New Tools: Even Better Builds!
I’ve been following Ryan at Islandix for a few years now and watching his progress. On my recent trip back home to Canada I took the opportunity to meet him, check out his workshop, try his digital truing stands in-person, and ultimately return to NZ with a couple of them in my bag.
Essentially the Islandix system replaces the analog gauges on our truing stands with a digital read-out on a computer screen. Other than being friggin’ cool and exciting my inner wheelbuilding geek, utilising this system we reduce the number of times we’re adjusting each spoke nipple during a wheel build. This is less about saving time and more about getting the wheel into perfect tolerances without building-in a bunch of stresses that we need to later remove with our de-stressing machine Grimlock. The less we can adjust each spoke nipple the better as this leads to longer-lasting wheels which don’t go out of true.
I took this upgrade as a chance to upgrade some other parts of our truing stands at the same time. We’ve had these German-made Centrimaster stands for about 9 years and they’re really good: they’re super rigid and locate precisely, meaning that we’re able to remove and re-install the wheel in the stand in the exact same place every time. This is critical when you’re building wheels which are true to one-tenth of a millimetre and it’s something that most truing stands really struggle with.
Despite the stands being really good I’ve never loved how the gauges are mounted and over the years have made quite a few mods and improvements to make them more comfortable for daily use.
The Islandix gauges were my chance to start from scratch so I started with a blank sheet of paper (well, blank iPad screen), wrote out what I wanted to achieve, and ran through various sketched ideas to achieve this.
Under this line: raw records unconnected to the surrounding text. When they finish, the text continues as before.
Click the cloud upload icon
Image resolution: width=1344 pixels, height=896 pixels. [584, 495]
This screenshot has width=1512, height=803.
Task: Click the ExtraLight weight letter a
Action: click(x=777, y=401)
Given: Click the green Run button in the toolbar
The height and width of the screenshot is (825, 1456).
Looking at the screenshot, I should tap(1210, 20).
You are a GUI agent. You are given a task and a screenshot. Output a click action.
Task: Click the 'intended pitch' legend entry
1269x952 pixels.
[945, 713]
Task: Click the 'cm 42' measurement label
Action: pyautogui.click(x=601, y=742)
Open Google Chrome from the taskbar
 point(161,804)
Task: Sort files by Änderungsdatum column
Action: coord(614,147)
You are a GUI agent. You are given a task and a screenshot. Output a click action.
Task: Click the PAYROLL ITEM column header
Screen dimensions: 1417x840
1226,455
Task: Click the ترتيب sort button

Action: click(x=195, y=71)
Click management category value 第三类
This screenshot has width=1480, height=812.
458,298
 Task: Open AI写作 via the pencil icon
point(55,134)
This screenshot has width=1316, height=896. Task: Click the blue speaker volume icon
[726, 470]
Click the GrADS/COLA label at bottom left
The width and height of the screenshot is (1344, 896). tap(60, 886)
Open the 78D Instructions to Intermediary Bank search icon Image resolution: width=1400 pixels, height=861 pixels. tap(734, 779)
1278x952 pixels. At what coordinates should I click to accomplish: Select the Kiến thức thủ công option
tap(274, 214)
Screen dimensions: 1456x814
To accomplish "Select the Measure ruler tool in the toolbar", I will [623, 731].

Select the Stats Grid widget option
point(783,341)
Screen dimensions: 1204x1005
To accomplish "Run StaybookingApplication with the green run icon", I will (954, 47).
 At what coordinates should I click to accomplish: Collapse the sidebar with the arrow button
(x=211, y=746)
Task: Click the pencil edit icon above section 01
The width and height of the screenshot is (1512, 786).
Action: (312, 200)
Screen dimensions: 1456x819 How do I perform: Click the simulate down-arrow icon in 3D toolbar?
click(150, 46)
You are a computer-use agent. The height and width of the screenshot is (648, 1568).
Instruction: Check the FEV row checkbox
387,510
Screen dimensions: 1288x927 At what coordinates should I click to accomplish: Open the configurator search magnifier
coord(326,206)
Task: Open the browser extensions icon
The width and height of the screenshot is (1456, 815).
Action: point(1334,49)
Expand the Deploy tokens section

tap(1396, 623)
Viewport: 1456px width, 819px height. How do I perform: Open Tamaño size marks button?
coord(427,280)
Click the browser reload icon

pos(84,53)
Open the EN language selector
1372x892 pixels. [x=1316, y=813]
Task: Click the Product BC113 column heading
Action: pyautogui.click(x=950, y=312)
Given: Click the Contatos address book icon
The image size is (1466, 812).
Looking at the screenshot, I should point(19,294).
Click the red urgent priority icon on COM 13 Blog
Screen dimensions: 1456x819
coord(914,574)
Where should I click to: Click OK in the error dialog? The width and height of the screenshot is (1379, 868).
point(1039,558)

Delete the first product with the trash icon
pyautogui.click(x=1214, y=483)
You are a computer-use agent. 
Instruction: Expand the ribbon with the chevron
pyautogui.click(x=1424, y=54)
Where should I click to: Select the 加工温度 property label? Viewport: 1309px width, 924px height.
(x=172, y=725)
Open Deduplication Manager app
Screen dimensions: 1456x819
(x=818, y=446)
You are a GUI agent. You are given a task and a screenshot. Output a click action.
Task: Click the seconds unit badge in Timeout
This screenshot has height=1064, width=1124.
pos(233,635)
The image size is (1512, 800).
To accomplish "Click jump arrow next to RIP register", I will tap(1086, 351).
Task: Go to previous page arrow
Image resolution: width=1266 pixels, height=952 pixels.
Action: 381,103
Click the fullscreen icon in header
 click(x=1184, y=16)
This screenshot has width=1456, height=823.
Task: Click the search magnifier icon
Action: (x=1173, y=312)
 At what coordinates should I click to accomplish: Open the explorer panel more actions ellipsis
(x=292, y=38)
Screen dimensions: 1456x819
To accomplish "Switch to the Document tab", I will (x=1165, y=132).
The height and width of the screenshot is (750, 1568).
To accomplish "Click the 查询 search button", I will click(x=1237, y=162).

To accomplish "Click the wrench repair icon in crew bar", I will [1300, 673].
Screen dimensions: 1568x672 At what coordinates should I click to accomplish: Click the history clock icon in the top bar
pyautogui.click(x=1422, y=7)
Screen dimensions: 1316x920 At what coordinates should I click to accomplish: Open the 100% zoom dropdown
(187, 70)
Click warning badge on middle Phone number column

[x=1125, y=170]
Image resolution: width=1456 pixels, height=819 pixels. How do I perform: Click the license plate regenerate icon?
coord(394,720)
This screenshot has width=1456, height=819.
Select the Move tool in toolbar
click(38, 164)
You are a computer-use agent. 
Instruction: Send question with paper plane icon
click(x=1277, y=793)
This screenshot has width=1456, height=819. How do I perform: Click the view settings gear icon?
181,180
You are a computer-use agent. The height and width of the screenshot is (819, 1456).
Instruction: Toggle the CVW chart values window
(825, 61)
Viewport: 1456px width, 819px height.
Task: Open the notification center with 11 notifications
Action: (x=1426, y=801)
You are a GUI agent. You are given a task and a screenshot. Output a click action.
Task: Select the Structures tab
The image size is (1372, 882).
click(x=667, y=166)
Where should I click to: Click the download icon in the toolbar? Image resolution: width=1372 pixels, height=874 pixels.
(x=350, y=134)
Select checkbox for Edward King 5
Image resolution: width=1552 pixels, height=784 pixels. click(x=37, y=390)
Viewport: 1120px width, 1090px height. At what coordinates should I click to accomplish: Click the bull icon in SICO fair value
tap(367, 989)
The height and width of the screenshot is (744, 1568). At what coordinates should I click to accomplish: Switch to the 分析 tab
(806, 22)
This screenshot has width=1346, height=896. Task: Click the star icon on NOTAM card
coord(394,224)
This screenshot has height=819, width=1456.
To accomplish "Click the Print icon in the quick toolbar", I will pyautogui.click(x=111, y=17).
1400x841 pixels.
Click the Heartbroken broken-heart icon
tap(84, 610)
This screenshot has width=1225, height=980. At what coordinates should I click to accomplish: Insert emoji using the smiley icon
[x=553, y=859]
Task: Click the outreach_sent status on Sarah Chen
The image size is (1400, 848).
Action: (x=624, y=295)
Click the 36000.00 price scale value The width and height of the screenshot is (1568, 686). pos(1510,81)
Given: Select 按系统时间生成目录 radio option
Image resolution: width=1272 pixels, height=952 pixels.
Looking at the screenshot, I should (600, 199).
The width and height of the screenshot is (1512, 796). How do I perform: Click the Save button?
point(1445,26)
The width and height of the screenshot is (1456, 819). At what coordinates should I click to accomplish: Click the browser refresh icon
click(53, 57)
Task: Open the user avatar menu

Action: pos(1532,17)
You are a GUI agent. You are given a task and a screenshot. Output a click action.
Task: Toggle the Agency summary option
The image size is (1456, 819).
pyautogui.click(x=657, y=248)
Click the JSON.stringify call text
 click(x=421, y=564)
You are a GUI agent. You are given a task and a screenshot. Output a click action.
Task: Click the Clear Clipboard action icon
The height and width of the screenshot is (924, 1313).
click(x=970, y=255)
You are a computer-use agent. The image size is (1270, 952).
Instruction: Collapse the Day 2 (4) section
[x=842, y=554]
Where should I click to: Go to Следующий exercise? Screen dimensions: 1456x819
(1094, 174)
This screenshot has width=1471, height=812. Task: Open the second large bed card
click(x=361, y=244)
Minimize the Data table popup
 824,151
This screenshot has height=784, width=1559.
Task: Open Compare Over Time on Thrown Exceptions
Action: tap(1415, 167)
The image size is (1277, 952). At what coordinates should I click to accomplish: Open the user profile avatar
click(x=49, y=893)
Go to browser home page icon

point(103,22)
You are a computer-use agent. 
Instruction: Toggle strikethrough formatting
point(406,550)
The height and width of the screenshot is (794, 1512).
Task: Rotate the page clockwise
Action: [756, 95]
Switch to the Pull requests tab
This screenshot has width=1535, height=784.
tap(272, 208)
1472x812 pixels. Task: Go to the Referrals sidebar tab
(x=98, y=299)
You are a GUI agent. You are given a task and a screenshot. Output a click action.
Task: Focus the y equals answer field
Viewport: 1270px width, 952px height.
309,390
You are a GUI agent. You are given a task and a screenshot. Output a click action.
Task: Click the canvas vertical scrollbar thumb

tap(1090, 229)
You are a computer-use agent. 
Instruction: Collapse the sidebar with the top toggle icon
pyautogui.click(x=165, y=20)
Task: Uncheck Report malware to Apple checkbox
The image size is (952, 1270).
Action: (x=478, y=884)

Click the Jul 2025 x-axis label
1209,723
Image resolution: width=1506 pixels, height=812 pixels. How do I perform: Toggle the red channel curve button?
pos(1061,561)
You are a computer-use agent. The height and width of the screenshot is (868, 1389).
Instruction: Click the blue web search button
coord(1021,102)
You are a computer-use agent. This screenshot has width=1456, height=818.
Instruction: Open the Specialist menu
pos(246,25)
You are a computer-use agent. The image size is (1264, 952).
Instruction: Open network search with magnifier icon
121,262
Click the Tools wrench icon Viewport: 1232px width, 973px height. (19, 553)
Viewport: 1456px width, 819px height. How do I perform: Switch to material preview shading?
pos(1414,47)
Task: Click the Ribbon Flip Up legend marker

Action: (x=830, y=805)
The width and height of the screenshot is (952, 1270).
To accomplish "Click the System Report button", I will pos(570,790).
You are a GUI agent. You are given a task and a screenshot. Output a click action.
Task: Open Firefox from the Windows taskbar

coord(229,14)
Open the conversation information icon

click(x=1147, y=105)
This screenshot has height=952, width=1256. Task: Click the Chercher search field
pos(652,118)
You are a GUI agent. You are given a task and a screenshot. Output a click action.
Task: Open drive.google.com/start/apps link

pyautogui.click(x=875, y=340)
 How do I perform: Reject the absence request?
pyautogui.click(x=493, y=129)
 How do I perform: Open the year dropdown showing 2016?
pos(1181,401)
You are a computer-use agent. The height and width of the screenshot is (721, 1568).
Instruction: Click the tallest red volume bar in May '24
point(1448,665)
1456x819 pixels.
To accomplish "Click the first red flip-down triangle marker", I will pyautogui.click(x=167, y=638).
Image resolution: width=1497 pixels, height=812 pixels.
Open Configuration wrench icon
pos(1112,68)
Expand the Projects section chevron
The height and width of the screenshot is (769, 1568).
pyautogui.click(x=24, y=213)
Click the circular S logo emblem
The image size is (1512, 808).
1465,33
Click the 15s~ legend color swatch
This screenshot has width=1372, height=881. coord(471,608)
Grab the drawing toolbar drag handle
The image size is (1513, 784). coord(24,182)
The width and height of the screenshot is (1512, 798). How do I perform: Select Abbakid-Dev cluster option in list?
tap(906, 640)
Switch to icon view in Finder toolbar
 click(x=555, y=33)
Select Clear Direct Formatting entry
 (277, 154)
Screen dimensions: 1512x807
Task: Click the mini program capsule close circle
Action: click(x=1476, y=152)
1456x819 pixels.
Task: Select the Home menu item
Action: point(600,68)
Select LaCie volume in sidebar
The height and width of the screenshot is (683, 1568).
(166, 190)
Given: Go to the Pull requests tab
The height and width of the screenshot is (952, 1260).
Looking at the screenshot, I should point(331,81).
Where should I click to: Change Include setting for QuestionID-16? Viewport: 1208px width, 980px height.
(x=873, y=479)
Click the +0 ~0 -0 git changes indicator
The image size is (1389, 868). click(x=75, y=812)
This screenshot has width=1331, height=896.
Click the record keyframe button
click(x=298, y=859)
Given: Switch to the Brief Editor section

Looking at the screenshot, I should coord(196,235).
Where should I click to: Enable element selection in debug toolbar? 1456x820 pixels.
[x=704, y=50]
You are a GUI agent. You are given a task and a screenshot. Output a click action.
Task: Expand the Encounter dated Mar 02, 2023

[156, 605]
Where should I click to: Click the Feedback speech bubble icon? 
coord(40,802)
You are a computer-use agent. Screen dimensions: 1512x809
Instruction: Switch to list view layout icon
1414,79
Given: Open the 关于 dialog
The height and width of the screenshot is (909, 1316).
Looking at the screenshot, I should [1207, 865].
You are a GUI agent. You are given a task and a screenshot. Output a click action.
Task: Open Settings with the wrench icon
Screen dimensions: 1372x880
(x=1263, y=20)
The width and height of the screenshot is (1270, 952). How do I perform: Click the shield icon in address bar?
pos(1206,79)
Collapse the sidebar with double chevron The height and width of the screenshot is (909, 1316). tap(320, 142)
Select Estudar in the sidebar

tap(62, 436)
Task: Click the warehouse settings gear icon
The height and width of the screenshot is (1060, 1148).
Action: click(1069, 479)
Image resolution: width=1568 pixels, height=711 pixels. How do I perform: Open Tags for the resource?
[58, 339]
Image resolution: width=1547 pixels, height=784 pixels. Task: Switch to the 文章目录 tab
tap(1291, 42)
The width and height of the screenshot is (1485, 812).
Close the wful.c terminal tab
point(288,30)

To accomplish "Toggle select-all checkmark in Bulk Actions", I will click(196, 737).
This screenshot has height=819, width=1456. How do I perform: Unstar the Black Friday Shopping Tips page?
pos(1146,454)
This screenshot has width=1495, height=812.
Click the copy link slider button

Once I had a solution I was happy with I modelled the parts in CAD and then made them on my 3d printer and lathe.
The result is this replacement for the Centrimaster gauges which allows adjustment for wheel sizes between 20”and 29” diameter, and rims between 15mm and 100mm wide. The vertical roller can be quickly moved out of the way for checking wheels with tyres on them - something we don’t do frequently but which was a real pain with the original gauge setup.
The digital gauges plug into the Islandix ‘box’ which takes the readings from the gauges and translates them onto the computer screen. I added a monitor to our existing wheelbuilding carts so that it’s in a comfortable position to view while working.
Islandix has two ways of visualizing the wheel’s trueness: Target Plot and Augmented Indicators. Augmented Indicators essentially digitises what you’d typically see with analog gauges and while this looks super cool, it isn’t super useful. Target Plot is where the magic is. We’re able to set our wheelbuilding tolerance box in the software and basically play a video game trying to get the ball (which represents the point on the wheel we’re currently working on) into the center of the box.
Here’s a short Youtube of Ryan explaining the Target Plot:
We’ve made continual and incremental improvements to our wheelbuilding tools over the 17 years we’ve been turning nipples and these Islandix upgrades are the latest improvement. Gav’s been really impressed with the upgrade and says the visualisation really helps reduce the number of times he’s adjusting each spoke nipple, helping him to build better wheels.
We’ve been working with Ryan to use Islandix to visualise dish (how centered the wheel is) and it’s been great working with him and throwing ideas around for how to achieve this. We’re using some pre-production software at the moment and loving it so keep an eye out for this feature being added to his production units shortly.